Mary Poppins (1964, dir: Robert Stevenson)
If The Wizard of Oz is the greatest kids movie of all time, Mary Poppins must run it close. The story of a magical nanny who comes to work for two unruly Edwardian children whose father is too busy earning money and whose mother is too busy being a suffragette (I did not say it was the most feminist movie of all time), it is practically perfect in every way – to borrow a phrase. The standout leads are Julie Andrews and Dick Van Dyke, the Sherman brothers deliver the songs (Chim Chim Cheree, It’s a Jolly Holiday, Feed the Birds, A Spoonful of Sugar, Supercalifragilisticexpialidocious) and there’s a huge cast of Hollywood stalwarts providing characterful support. The story of Walt Disney’s struggle against author PL Travers to get the film made is legend, and has now become a film in its own right, Saving Mr Banks. This was one of the last that Walt Disney supervised directly. Would Disney Corp today hire an unknown actress to play the lead, as Walt did back then with Julie Andrews? It’s unlikely, since Disney these days can’t even make animations without name voice talent. However, Walt was right with Andrews as Poppins – it is one of the defining portrayals of the character, a fact born out by every stage version ever since, in which whichever actress from whatever part of the world plays not Mary Poppins, but Julie Andrews’s Mary Poppins. The same is true for Dick Van Dyke’s Bert the chimney sweep – “I loves ya Mary Poppins” and all. They are the perfect combo – him all livewire and disruptive, her all cool and constrained. There must be no hint of a sexual relationship, Travers thundered.
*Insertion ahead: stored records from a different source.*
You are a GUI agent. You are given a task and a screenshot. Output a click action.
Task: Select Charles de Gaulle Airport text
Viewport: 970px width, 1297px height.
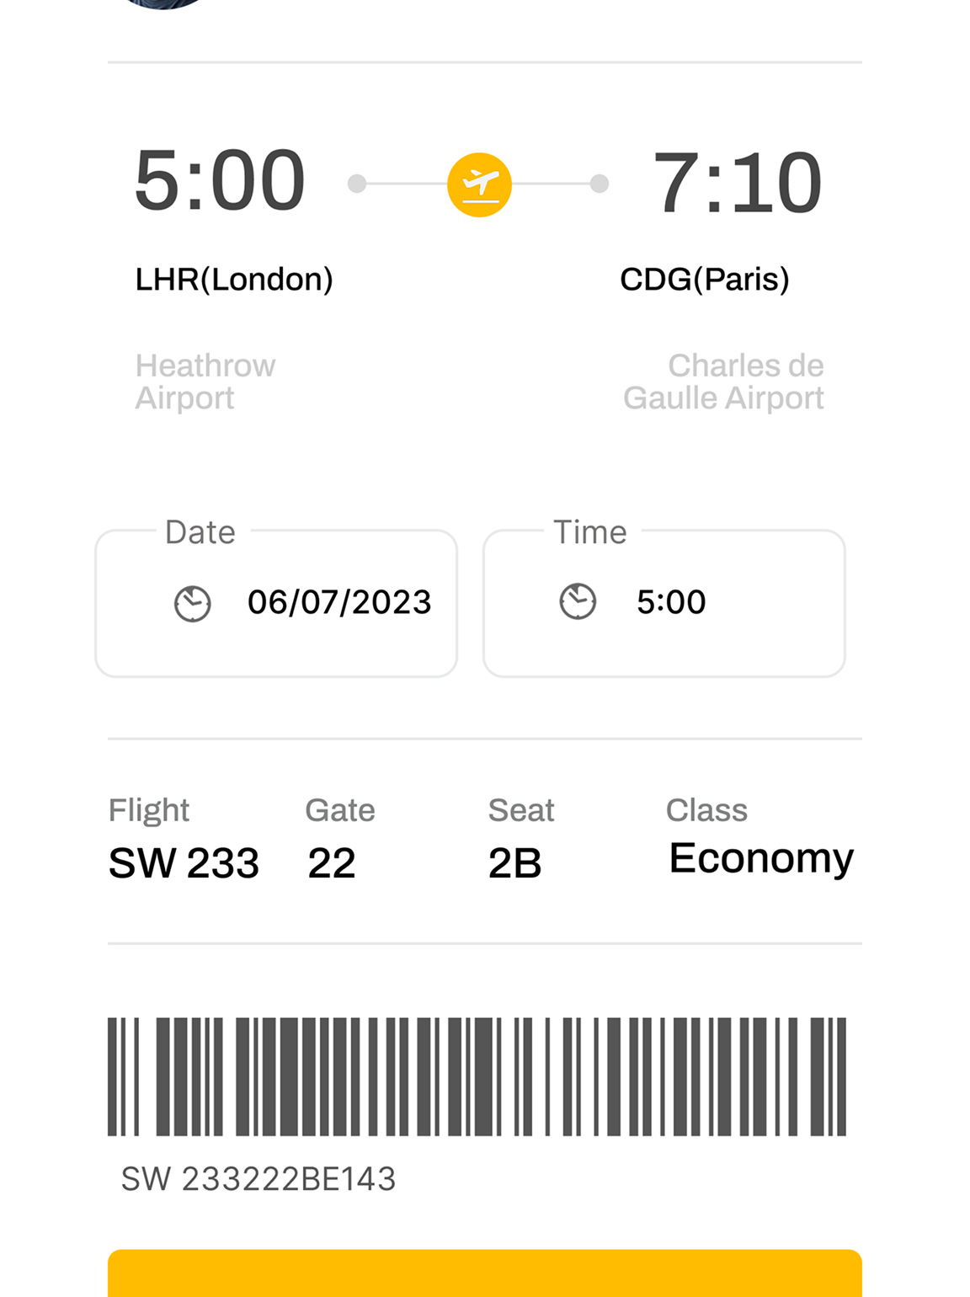(724, 382)
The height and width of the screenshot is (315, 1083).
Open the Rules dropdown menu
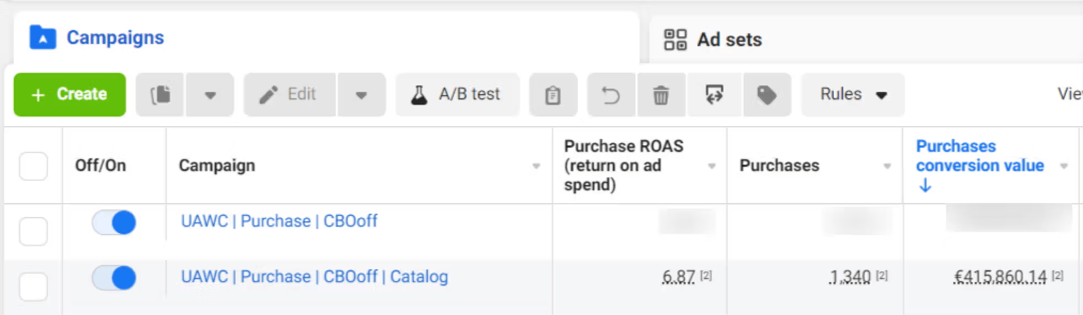point(853,95)
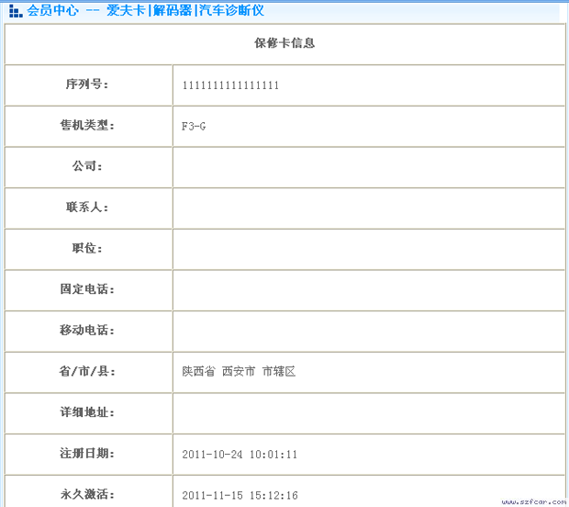Viewport: 569px width, 507px height.
Task: Select the 陕西省 西安市 市辖区 region text
Action: point(239,372)
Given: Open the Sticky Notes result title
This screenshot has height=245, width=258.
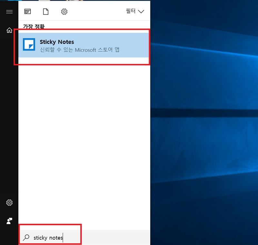Looking at the screenshot, I should pos(57,42).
And there it is, early on in the Jolly Holiday sequence, with Mary singing “Forbearance is the hallmark/Of your creed/A lady needn’t fear/When you are near/Your sweet gentility is crystal clear!/Oh it’s a jolly holiday with you, Bert/A jolly jolly holiday with you!” So that’s all right then. And nor does it matter that it’s all shot on a sound stage. It’s unlikely Disney would allow that to happen today either. And it’s unlikely they’d get the movie this right, either.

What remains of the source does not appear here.